Perché allora non si pensò ciò che ora si finge di pensare, ovvero che il sistema non funziona bene con tre poli? La ragione è nota. Renzi aveva stravinto le elezioni europee del 2014, con il 40,8% dei consensi, e si era persuaso che il suo partito non avrebbe avuto difficoltà, o al primo o al secondo turno, ad aggiudicarsi il premio di maggioranza. Poi sono venute le elezioni amministrative del 2016 (con le sconfitte del Pd, e le vittorie del Movimento Cinque Stelle), ed improvvisamente si sono cominciati a comprendere i limiti dell’Italicum: dato che a beneficiarne potrebbe essere il Movimento Cinque Stelle, l’Italicum non piace più al Pd; in compenso ora piace tantissimo al movimento Cinque Stelle, che fino a qualche settimana fa lo criticava aspramente.

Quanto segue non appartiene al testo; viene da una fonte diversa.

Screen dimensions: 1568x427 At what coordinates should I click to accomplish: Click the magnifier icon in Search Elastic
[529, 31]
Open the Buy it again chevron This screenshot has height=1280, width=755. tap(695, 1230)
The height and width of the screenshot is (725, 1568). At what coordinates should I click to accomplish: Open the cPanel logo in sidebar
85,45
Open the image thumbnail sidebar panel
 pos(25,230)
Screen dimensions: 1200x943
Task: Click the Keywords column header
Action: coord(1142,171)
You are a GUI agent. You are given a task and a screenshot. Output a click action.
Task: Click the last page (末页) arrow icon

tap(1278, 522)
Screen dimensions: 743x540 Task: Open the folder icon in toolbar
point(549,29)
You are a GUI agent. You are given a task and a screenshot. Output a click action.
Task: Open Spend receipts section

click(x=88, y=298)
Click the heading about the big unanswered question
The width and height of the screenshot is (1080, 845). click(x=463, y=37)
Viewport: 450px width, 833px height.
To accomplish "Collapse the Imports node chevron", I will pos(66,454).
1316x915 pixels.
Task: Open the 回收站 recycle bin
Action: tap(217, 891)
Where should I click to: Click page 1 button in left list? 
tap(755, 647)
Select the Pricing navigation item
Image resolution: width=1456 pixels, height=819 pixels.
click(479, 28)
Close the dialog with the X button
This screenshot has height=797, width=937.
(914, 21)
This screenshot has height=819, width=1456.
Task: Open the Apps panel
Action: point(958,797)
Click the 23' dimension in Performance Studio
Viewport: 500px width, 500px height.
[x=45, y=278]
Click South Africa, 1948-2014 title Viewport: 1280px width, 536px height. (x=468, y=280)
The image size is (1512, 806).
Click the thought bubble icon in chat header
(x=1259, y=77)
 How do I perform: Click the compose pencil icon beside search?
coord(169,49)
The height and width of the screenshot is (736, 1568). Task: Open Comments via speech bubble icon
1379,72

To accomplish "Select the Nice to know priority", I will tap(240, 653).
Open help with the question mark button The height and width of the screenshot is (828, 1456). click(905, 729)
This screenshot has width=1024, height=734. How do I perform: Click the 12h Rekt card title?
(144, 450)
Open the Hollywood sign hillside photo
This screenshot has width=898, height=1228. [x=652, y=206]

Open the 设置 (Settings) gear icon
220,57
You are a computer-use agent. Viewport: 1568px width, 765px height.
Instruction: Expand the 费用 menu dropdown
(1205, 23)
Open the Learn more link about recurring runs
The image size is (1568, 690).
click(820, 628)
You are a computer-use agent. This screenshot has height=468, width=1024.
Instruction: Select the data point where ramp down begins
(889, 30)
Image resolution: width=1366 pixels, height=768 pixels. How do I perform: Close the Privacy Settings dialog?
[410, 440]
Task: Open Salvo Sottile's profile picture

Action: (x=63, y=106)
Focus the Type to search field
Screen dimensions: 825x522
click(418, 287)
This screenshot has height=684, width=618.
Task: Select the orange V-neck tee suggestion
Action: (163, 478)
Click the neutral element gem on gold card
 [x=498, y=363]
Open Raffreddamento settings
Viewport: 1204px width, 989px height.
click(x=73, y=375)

Da questa vicenda dovrebbe derivare una prima riflessione: così come, ieri, è stato un atto di hybris fare una legge per far vincere un partito, sarebbe altrettanto sbagliato, oggi, farne un’altra solo per impedire a un differente partito di vincere. Una buona legge elettorale deve poter durare almeno qualche decennio, e deve impedire possibili esiti anomali futuri, chiunque ne siano i beneficiari e le vittime. Ecco perché, a mio parere, è soprattutto sugli esiti anomali, da evitare o rendere molto improbabili, che sarebbe utile iniziare a discutere. Perché una legge elettorale non può impedire qualsiasi esito anomalo, ma può evitarne alcuni. Tutto sta a metterci d’accordo su quali siano gli esiti che è più importante evitare.
Un esito anomalo (A), ad esempio, è che un partito che raccoglie – poniamo – il 15% dei consensi su base nazionale, possa non eleggere alcun rappresentante o eleggerne un numero irrisorio. Si potrebbe pensare che questo esito sia del tutto anti-democratico, ma è esattamente quel che può succedere (ed è successo) nella più antica e “autorevole” democrazia del mondo occidentale, quella inglese, con un partito come i liberaldemocratici, schiacciato fra conservatori e laburisti. I paladini del sistema uninominale a un turno, o “uninominale secco”, non possono nascondere questo difetto del sistema da essi preferito. Un altro (per certi versi opposto) esito anomalo (B) è che forze molto piccole possano avere accesso al Parlamento, e condizionare pesantemente le politiche o le alleanze fra i partiti maggiori, e quindi più rappresentativi dei cittadini. Questo difetto è sempre stato presente in tutte le leggi elettorali adottate dall’Italia, dove soglie esplicite, soglie implicite, regole sulle liste coalizzate hanno spesso spalancato le porte a micro-partiti e partiti cespuglio. E il medesimo difetto è presente nell’Italicum, dove l’idea originaria di una soglia di sbarramento alta o media (4-5%) è stata abbandonata a favore di una soglia piuttosto bassa (3%).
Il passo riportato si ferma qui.